Q2. Why does China have the lowest population density (150/sq km) despite having the second largest population? Explain the geographic reason.
L2 Understand
Answer: China's geographic area is much larger than India's. So even with 1411 million people, the average people per square kilometre is just 150. India, with 1428 million on a smaller landmass, has a density of 473 — over three times that of China. (Note: in practice most Chinese live in the eastern coastal third of the country, so effective density there is far higher.)
Q3. The analyst predicts that "China's market for baby products is shrinking while Pakistan's is the fastest growing." Justify with two pieces of evidence from the table.
L3 Apply
Answer: Evidence 1 — China's annual population growth is negative (−0.10%), indicating its absolute number of new-borns is falling; Pakistan's growth is +1.96%, the highest of the three. Evidence 2 — China's fertility rate is just 1.2 (well below replacement) versus Pakistan's 3.4, the highest. Combined, these mean China's baby-product cohort is contracting, while Pakistan's is expanding the fastest.
Q4. The board asks: "Is China's −0.10% population growth purely a demographic success or also an emerging economic problem?" Analyse with reference to ageing.
L4 Analyse
Answer: Both. As a success, low growth eased pressure on land, jobs and food during 1980–2010, supporting fast per-capita GDP gains. But it is also a problem: NCERT directly states that "after a few decades, in China, there will be more elderly people in proportion to young people" — a shrinking labour force must support a growing pension and healthcare bill. That is precisely why China has now allowed couples to have two (and recently three) children. The lesson: population policy is a long-term lever, and aggressive curbs create costs a generation later.

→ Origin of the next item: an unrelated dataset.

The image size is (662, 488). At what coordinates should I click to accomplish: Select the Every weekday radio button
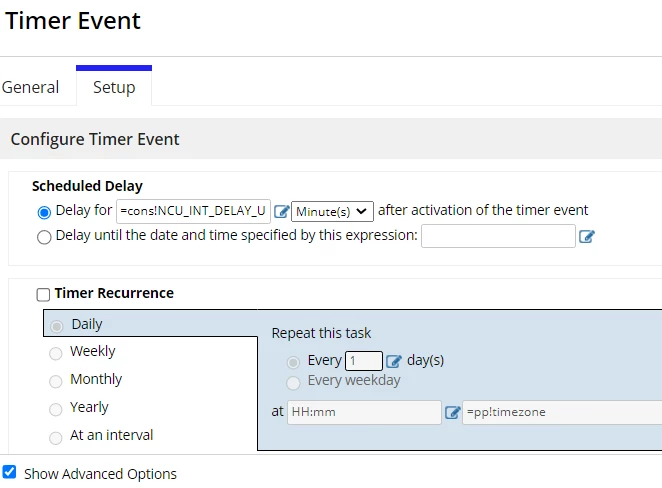(x=293, y=382)
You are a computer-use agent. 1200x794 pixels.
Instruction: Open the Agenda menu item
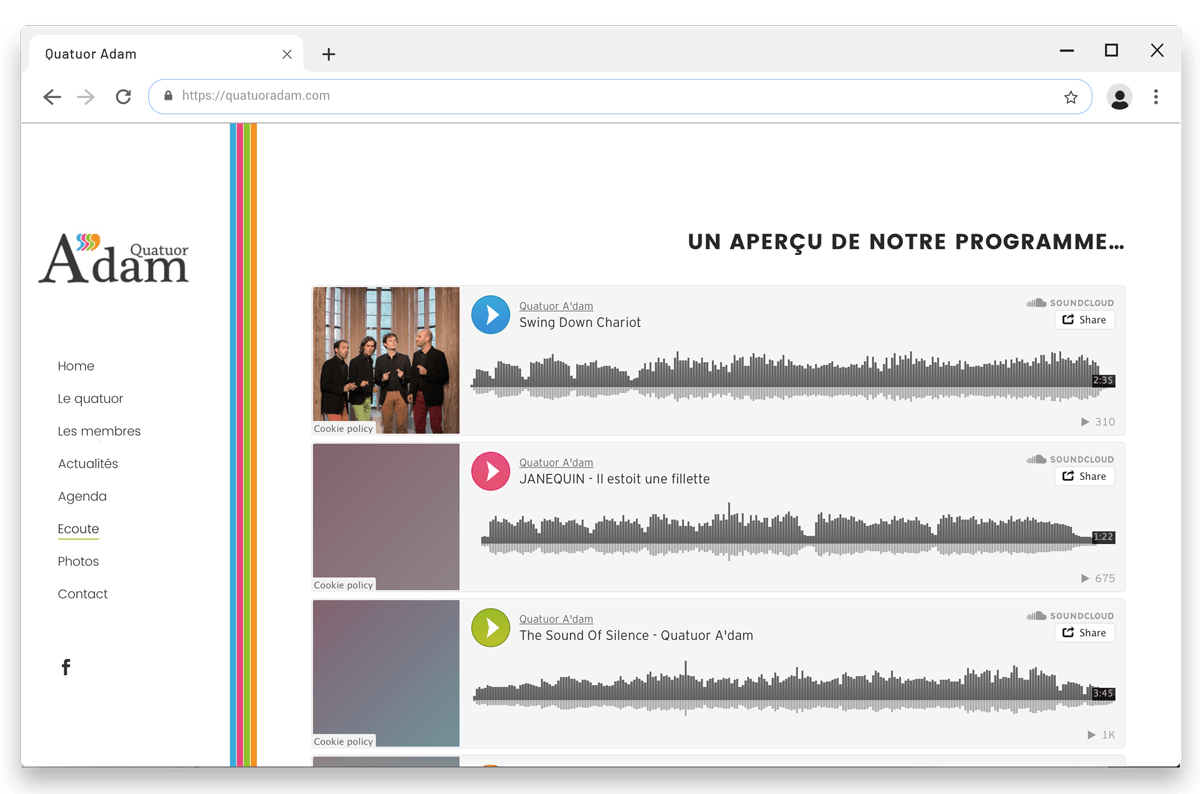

🔗 Assertion–Reason Questions — Developmental Path & Demography

Options: (A) Both A & R true, R correctly explains A · (B) Both true, R does not explain A · (C) A true, R false · (D) A false, R true.

Assertion (A): The Great Leap Forward of 1958 ultimately deepened the food crisis in China.
Reason (R): Drought, withdrawal of Soviet professionals and forced collectivisation through communes disrupted normal agricultural production, contributing to a famine that killed about 30 million people.
Answer: (A) — Both true; R correctly explains A. NCERT explicitly mentions all three factors and the death toll.
Assertion (A): China's One-Child Policy successfully reduced population growth, with no demographic side-effects.
Reason (R): The policy lowered the sex ratio against females and accelerated population ageing — leading the government to allow two-child families.
Answer: (D) — A is false because the policy did have side-effects: a fall in sex ratio (898 in Table 8.1) and an ageing population. R is true and itself contradicts A; R cannot explain a false assertion.
Assertion (A): Reforms in China (1978) were initiated by domestic political leadership, while reforms in India (1991) were precipitated externally.
Reason (R): Chinese leaders introduced reforms because the Maoist economy had stagnated, whereas India had to negotiate with the IMF and World Bank to resolve a balance-of-payments crisis.
Answer: (A) — Both true and R correctly explains A. NCERT directly states that China had no compulsion from the World Bank/IMF; it acted because per-capita grain output in 1978 was the same as in the mid-1950s.